Black grape and walnut mince pies

I have fallen in love with black grapes recently. It happened by accident, I decided to buy them after being tired of the same apples/bananas/satsumas routine we have here every weekend. They are not only a great snack for sweet-tooths like me but I have also been adding them to a lot of different foods, from crumbles to granola. So why not add them to my most detested christmas treat?
Yes I hate mince pies. 

And it is tough being a mince pie hater here as it is a huge part of English christmas. They are literally everywhere, people are giving it to you as gifts, bringing them to work as a tea time snack…And you can get the really basic ones to the really fancy ones from high end shops, but it’s just never gone down well with me. It’s always just tasted like raisins, covered in sugar, wrapped in pastry.

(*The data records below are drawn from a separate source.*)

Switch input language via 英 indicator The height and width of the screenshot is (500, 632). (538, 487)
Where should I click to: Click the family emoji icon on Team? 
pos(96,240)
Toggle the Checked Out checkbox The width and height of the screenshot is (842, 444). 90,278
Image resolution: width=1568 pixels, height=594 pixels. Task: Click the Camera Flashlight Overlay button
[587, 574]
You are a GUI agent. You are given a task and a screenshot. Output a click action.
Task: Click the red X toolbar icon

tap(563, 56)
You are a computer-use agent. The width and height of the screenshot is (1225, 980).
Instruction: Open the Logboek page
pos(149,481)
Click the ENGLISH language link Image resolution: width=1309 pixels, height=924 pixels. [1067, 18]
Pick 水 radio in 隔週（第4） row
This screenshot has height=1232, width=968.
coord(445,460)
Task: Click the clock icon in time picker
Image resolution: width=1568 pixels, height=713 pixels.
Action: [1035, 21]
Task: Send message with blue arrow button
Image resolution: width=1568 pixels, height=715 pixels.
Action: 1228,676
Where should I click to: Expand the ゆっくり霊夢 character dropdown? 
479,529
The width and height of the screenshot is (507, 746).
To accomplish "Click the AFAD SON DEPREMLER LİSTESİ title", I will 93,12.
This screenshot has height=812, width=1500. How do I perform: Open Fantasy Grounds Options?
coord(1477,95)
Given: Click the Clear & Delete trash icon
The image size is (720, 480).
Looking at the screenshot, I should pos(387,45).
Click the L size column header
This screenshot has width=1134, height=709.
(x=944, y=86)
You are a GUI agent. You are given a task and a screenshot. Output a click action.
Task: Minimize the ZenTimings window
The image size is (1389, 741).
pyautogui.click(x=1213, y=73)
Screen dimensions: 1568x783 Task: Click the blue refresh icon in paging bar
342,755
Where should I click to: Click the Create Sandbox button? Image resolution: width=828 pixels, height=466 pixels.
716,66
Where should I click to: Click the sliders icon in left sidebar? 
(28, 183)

But this year I decided to tackle them my way. My recipe holds back on the dried fruits and sugar and, most importantly, there is no suet in sight!
It takes a little patience to get the the mincemeat and the pastry ready, but you can start preparing it now and pop the mincemeat in the cupboard and pastry in the freezer and get the pies ready when you are ready to serve. I have to say, the recipe turned out really nice, especially the walnut pastry.
This recipe yields around 20 deep filled pies, and still leaves loads of mincemeat leftovers which you can keep in jars for around 4 months.
For the mincemeat:
2 granny smith apples, peeled, cored and chopped small
400g black seedless grapes, cut into small pieces
150g red currants
200g candied peel
200g dried cranberries 
150g butter
150g walnuts 
100g dark brown sugar 
Grated zest of a lemon
1 tsp ground nutmeg 
1/2 tsp ground cloves 
2 tsp ground cinnamon
15g cornflour
150ml Port
1. Combine all ingredients – apart from the Port – in a ovenproof bowl, mixing very thoroughly. Cover and leave it to rest for at least 12 hours
2. Preheat the oven to 100C. Place bowl in the oven for 1 hour and 30 minutes
3. As you let the mixture cool, stir from time to time. Once completely cool stir in the port and mix well. You can store the mincemeat in sterilised jars for up to 4 months.

For the pastry:
380g plain flour
50g ground walnuts
240g chilled unsalted butter, cubed
110g caster sugar
1 eggs plus one for glazing
1. Stir in the flour and ground walnuts together in a large bowl, then add the butter and rub in your fingertips until the mixture looks like crumbs. Stir in the sugar.
2. Break in the egg and work into the mixture with your fingers, breaking it together to form a soft dough.
3. Tip the dough onto a lightly floured work surface and shape it into a ball. Flatten with your fingers to a disc and wrap in cling film. Chill for at least 1 hour before using
4. Heat oven to 190C (fan). Roll out the pastry to 3mm thick. Using a round cutter (about 10cm), cut out bases and place them into muffin trays. Pop them in the freezer for 5 minutes.
5. Brush the cases with a little bit of the beaten egg. Fill the cases with the mincemeat up to the top. I chose to put a lid on some pies and on others just a start, if you do top them with lids brush the edge of each pie with a little beaten egg. Re-roll out the pastry to cut out the pie lids and stars and press them on top of the filling. Glaze with the rest of the egg wash and sprinkle with caster sugar.
6. Bake mince pies for 15-20 mins until golden brown. Leave to cool before releasing them from the muffin trays. I find that they are better eaten warm with a little cream.